PROBLEM >>
Leave out the pictures and print the rest of the entries exactly as they stand.
+++ DATA RECORDS +++
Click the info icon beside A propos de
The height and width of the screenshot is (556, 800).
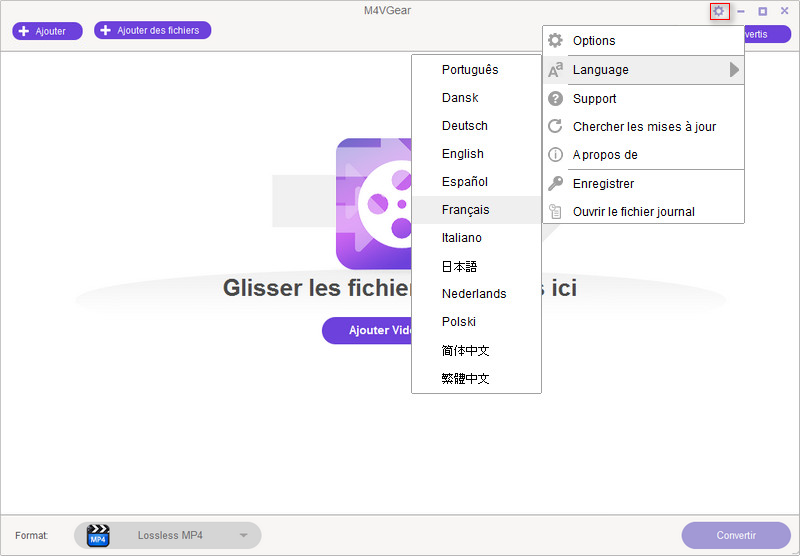[555, 155]
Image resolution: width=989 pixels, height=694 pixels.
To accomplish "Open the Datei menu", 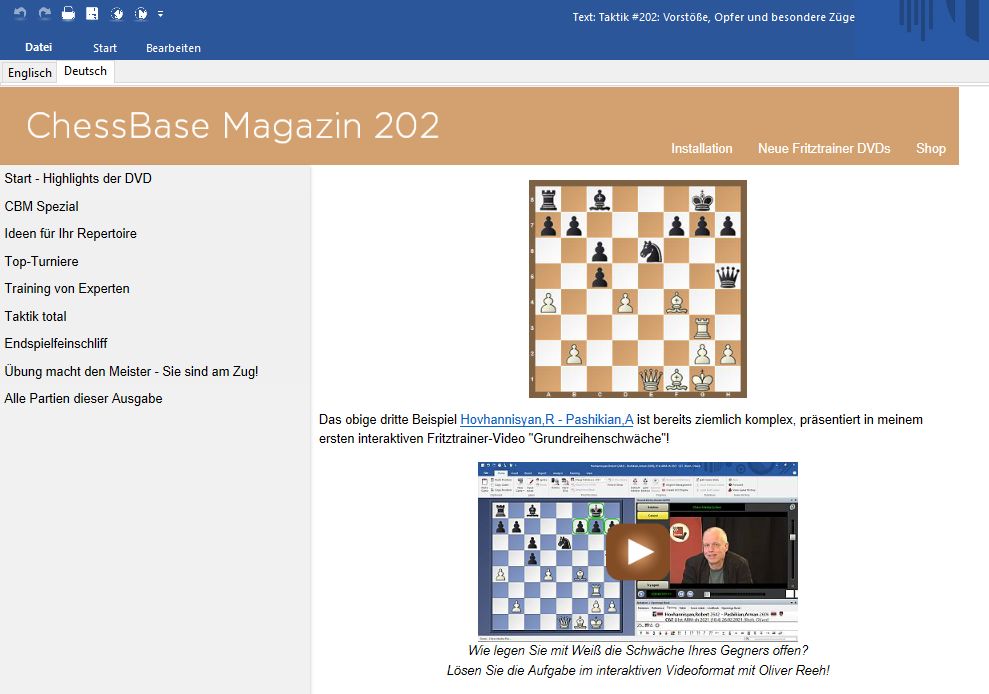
+++
EXPECTED ANSWER >>
Click the info icon beside A propos de
The height and width of the screenshot is (556, 800).
[555, 155]
Image resolution: width=989 pixels, height=694 pixels.
To accomplish "Open the Datei menu", 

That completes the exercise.